Will Enterprises Be Next to Warm Up to Chromebooks?
Chromebooks--portable computers that run Google's Chrome OS platform--are seeing rapid adoption in many niche markets, including the education market, but the holy grail for Google is to get them in the hands of enterprise users. To achieve that goal, there needs to be a solution that bridges the world of Windows applications with Chrome OS. And, Google and others are working on exactly that challenge.
According to a recent Wall Street Journal report, Citrix is now working with Google to deliver business-critical Windows apps to Google Chromebooks. The story noted:
"Chromebooks for Business, combined with Citrix XenApp virtual app delivery solution and Citrix Receiver for HTML5, enable customers to deliver all types of Windows apps with the high-definition user experience of Citrix HDX technology, and operational scalability for the largest organizations. In addition to secure app delivery, Citrix adds support for collaboration with the recently announced GoToMeeting Free, a web-based app that gives users quick and simple video conferencing for Chromebook users, further enhancing a mobile workspace solution within the Chrome environment."
Of course, if it's not immediately apparent users of Windows applications will have to accept the performance compromises that come with application virtualization with this kind of solution. However, it's still significant that Chromebooks will start to facilitate Windows applications at all. Google itself has steadily been building bridges between the Chrome browser and Windows applications, including features that allow Chrome users to work with Word and Excel files.
For the past couple of years, market research news has been basically dreary for PCs and PC equipment makers. But, as sales of PCs slip, sales of new-generation devices are rising. Chromebooks have been one of the bright spots in the hardware market.

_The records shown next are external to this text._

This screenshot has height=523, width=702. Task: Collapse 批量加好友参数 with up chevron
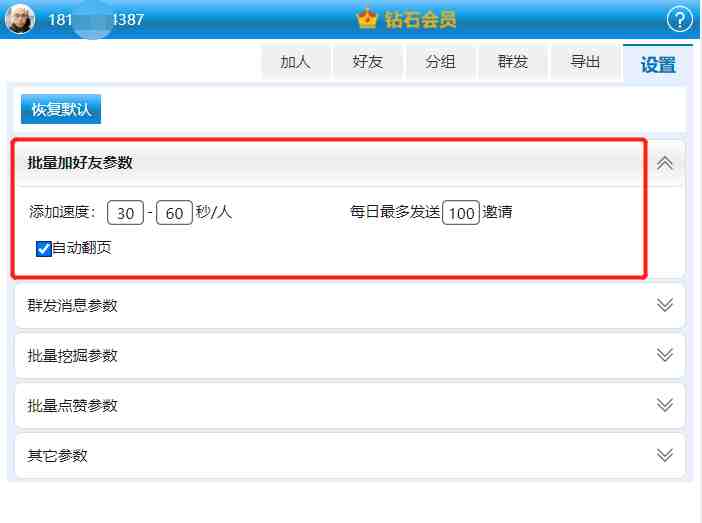point(665,163)
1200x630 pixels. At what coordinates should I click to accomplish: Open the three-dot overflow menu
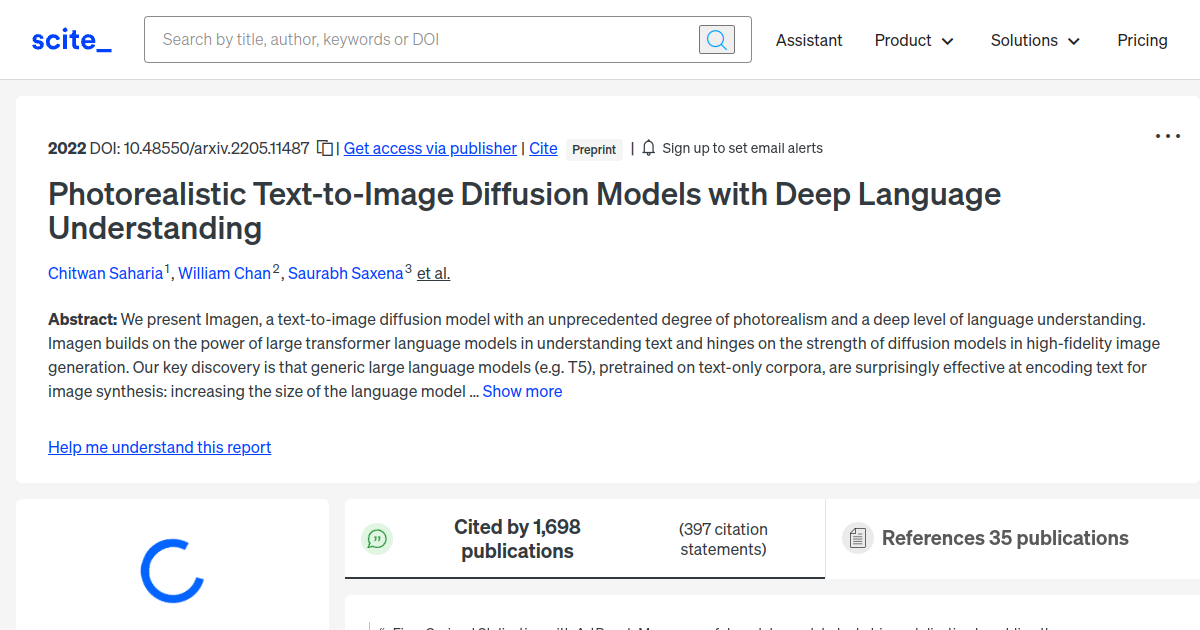(x=1167, y=135)
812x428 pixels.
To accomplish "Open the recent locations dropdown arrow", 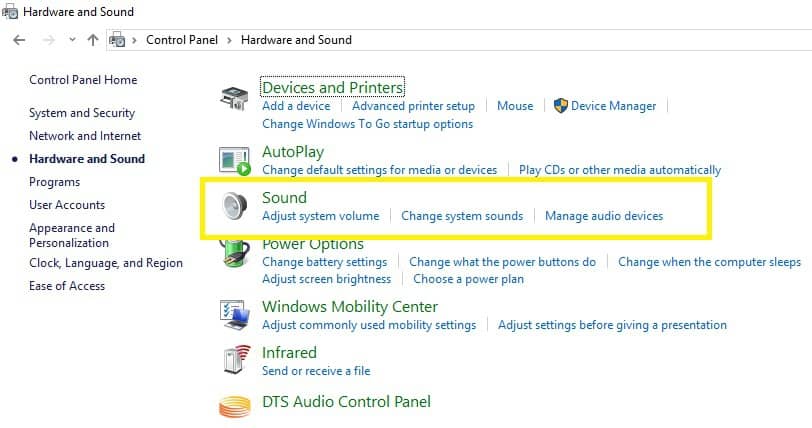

From the start, Google has steadily focused on security with Chromebooks, and security matters a lot to enterprise users. Furthermore, Chrome OS is a squarely cloud-centric operating system, and many enteprises are increasing their focus on the cloud and applications running there. Last but not least, Chromebooks are inexpensive and could save businesses money as they equip users with mobile hardware solutions. In short, there are a lot of reasons why Chromebooks may make more and more sense in the enterprise--and that could be good news for Google.